Until it does that, there shouldn’t be any more density added to Uptown.
And apparently, western Riverside County hasn’t gotten the message on smart growth. Tract after tract of sprawl development is taking over what used to be agricultural land.
This is all about developers making money — not the environment.
It’s about getting Downtown prices for Uptown land by rezoning for higher densities.
Never mind that our streets are already gridlocked. Are any of these proposed high rises going to have zero parking? I doubt it. Will they be affordable? No way!
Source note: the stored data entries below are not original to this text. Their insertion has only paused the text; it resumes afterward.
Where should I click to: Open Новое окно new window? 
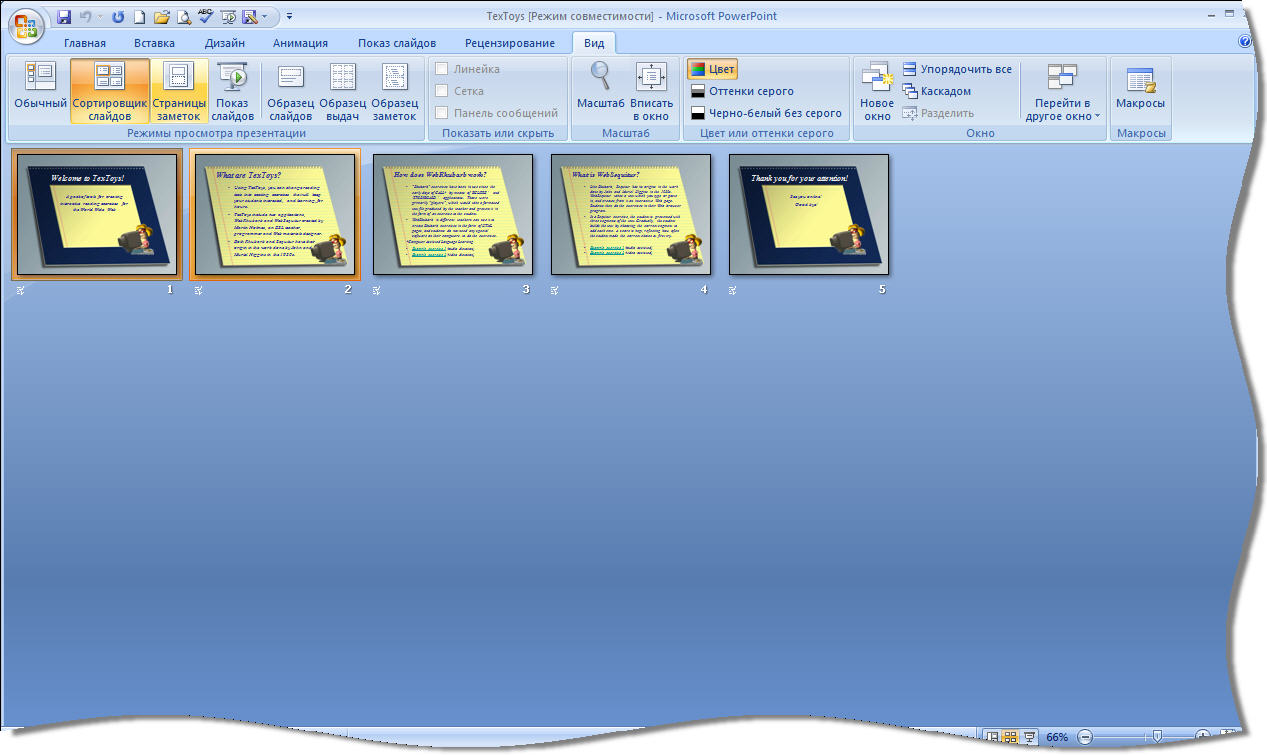coord(877,88)
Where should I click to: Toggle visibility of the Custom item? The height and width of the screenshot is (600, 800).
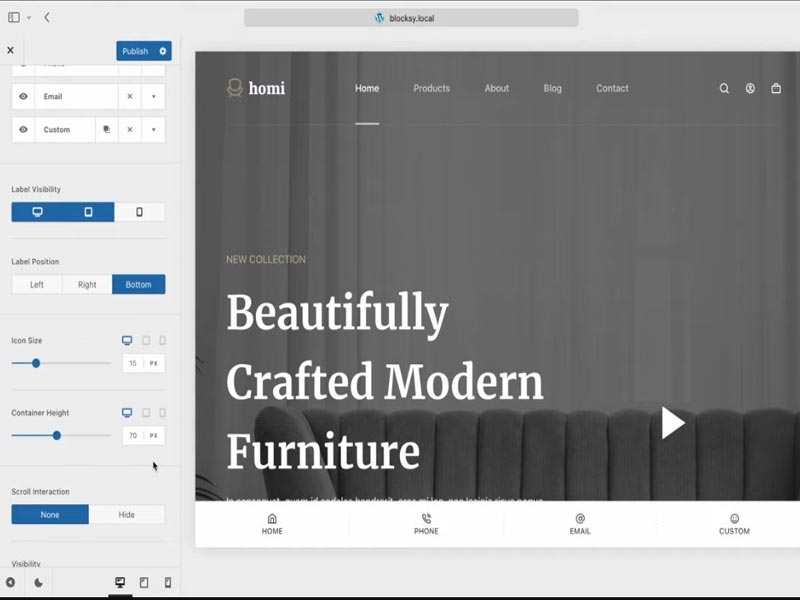(x=23, y=130)
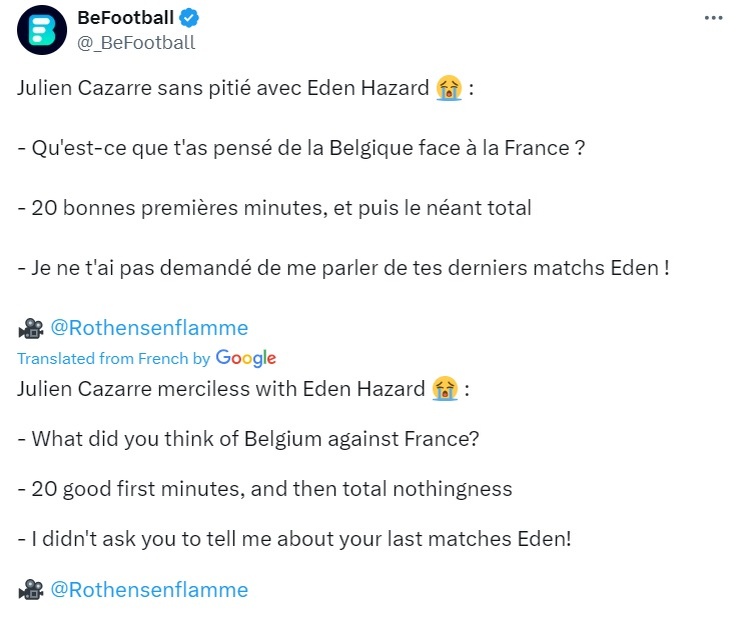Open the three-dot more options menu
Viewport: 741px width, 622px height.
tap(713, 18)
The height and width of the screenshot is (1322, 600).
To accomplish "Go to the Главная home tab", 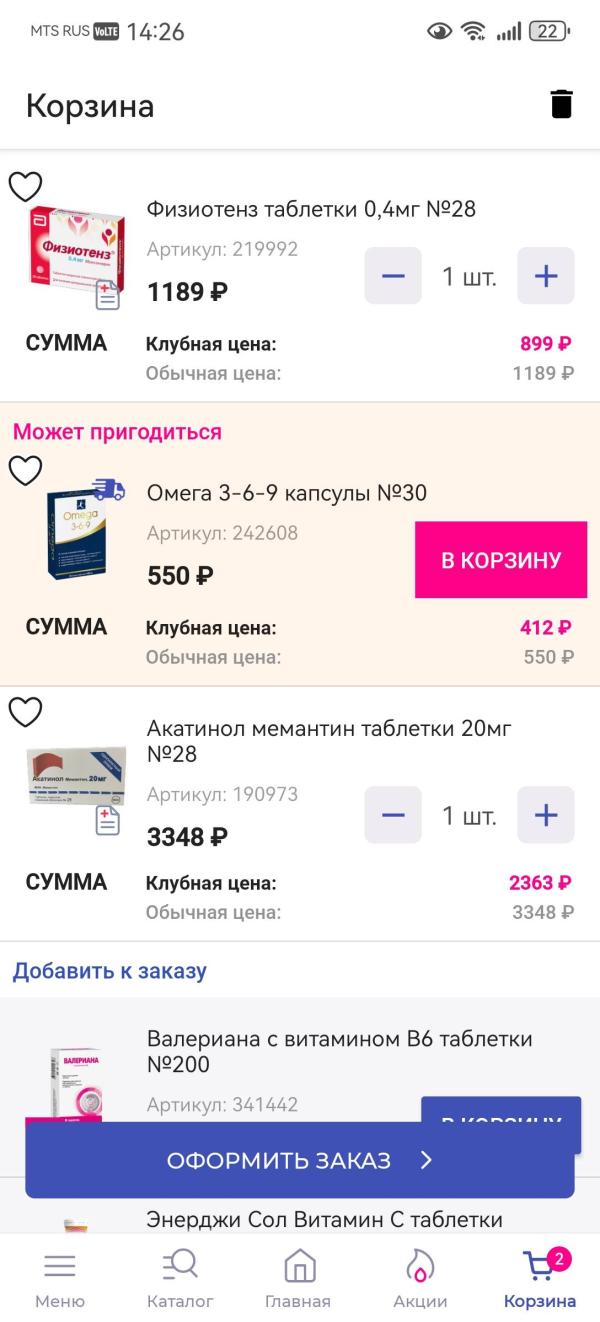I will click(298, 1279).
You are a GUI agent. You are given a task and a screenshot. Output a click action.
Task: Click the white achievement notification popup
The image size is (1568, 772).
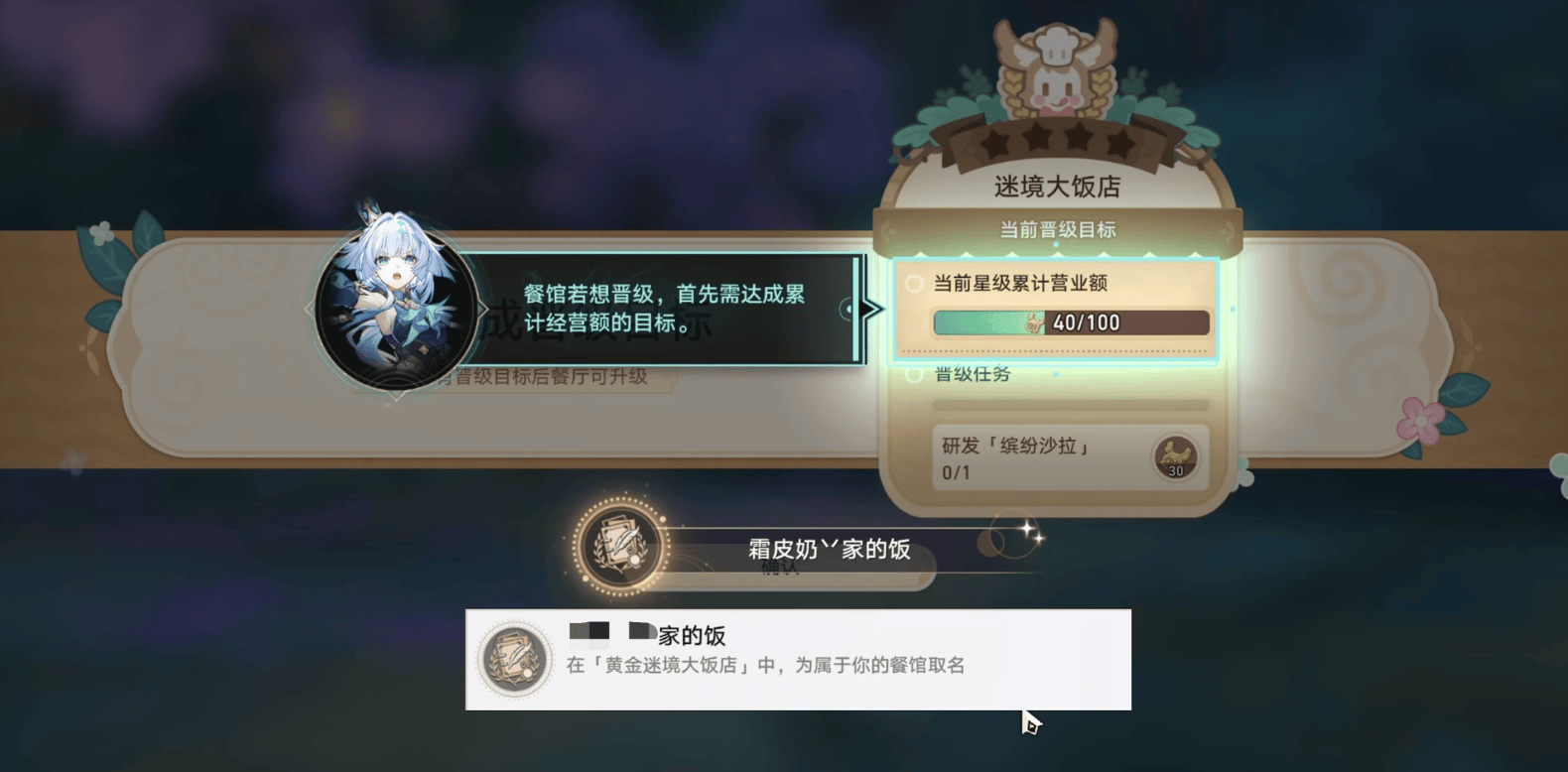(798, 659)
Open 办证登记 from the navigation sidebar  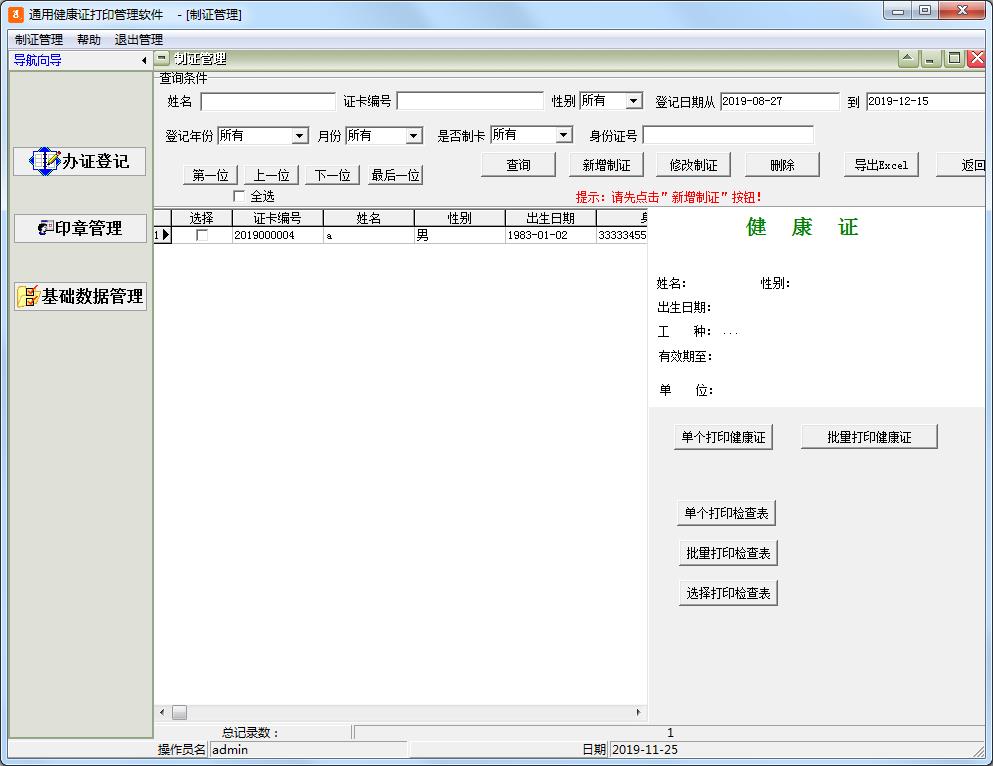(80, 161)
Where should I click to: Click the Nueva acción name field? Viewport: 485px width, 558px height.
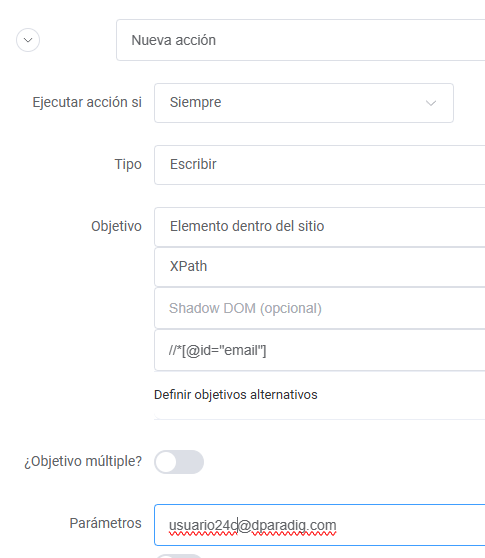click(x=301, y=40)
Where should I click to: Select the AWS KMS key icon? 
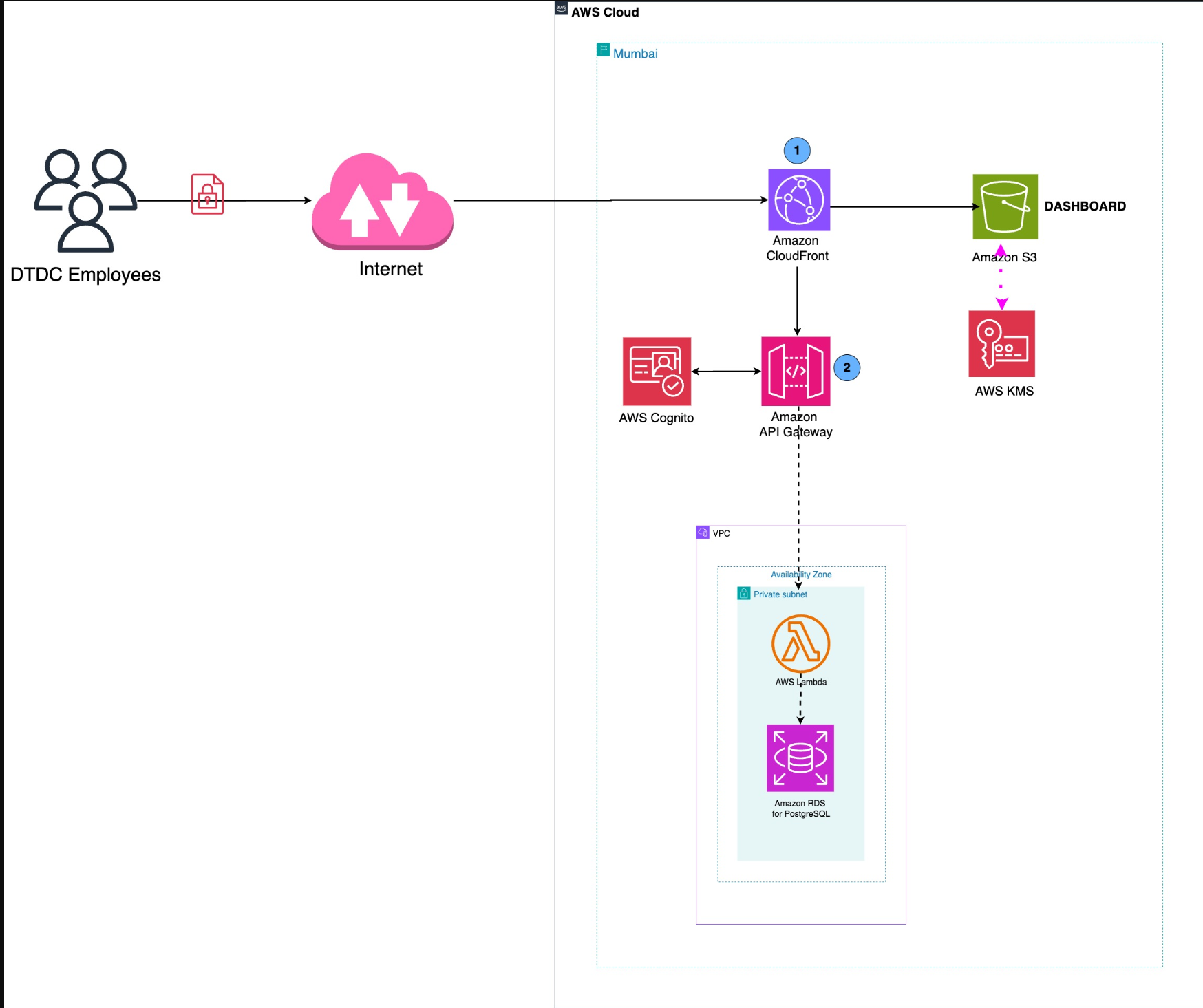coord(1001,344)
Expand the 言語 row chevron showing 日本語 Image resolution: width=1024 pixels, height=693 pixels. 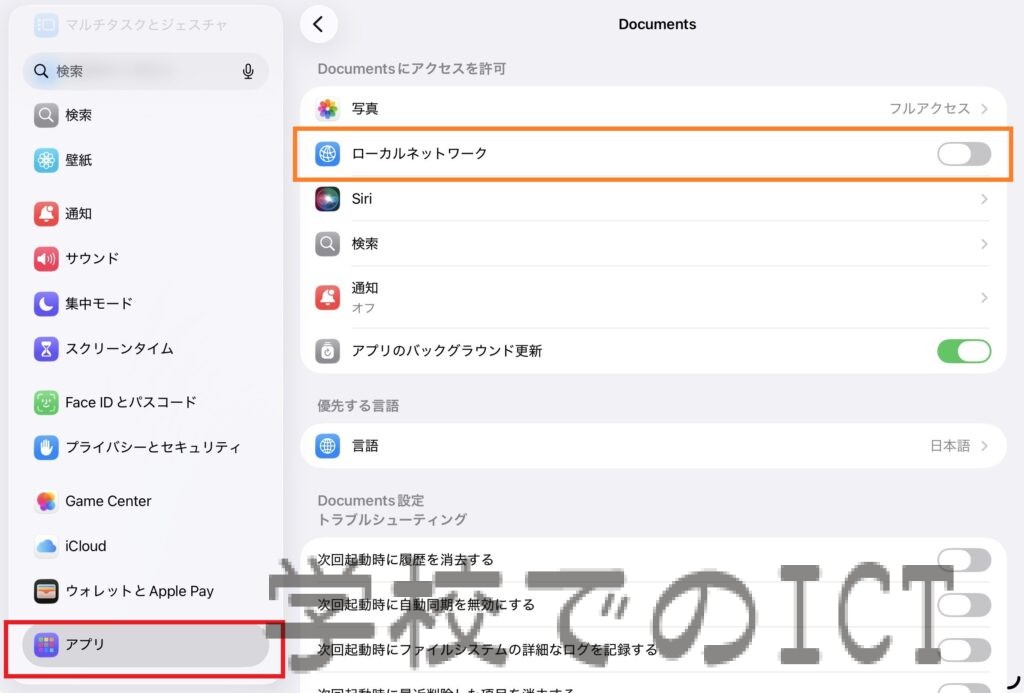coord(984,446)
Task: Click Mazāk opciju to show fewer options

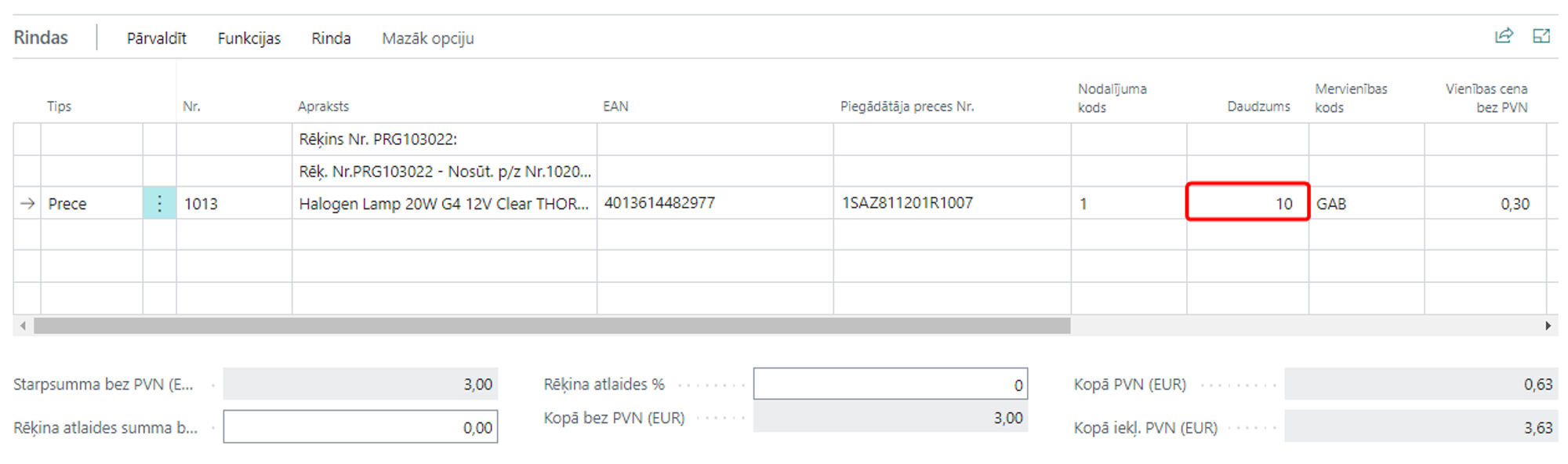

—Andrew Towne via our website
Mr. Towne refers to “infrastructure” but we know that just means more and wider roads. How do we widen our roads without tearing down existing housing? And wider roads just encourage more driving (Google “induced demand”), pollution, greenhouse gas emissions and climate change — while making our deadly streets even more dangerous for people on bikes and foot.
San Diego is a vibrant city, with over 3 million people in its metropolitan area, yet we expect our roads to be free of congestion? That’s completely unrealistic and a sorry excuse to prevent transit-oriented development in Uptown.
—Paul Jamason via our website
Veterans and road
Re: “The state of San Diego” [Volume 8, Issue 4 or bit.ly/1mKud5c]
I definitely support Mayor Kevin Faulconer’s infrastructure initiatives. Properly housing our veterans and improving our roads should be top of the list!
—Steve Walker via our website
‘Great insightful article’
Re: “Neighborhood schools are the new charters” [Volume 8, Issue 3 or bit.ly/1zIvrU6]
I agree with a lot you say here. If you don’t “like” the neighborhood school, be part of change. My child will be attending her neighborhood school. I teach at a school about 10 miles away and my co-workers often ask if I’d enroll my child at our school. I respect my co-workers reasons for doing it but I will not. I want her to grown up with neighborhood friends. Great insightful article.
—Ruby Baker via our website
A poor choice
Re: Saving the Golden Hill Fountain Grotto [Volume 8, Issue 2 or bit.ly/1nEhwcV]
Glad to see this happen, but too bad they chose Carpobrotus for some of their ice plant.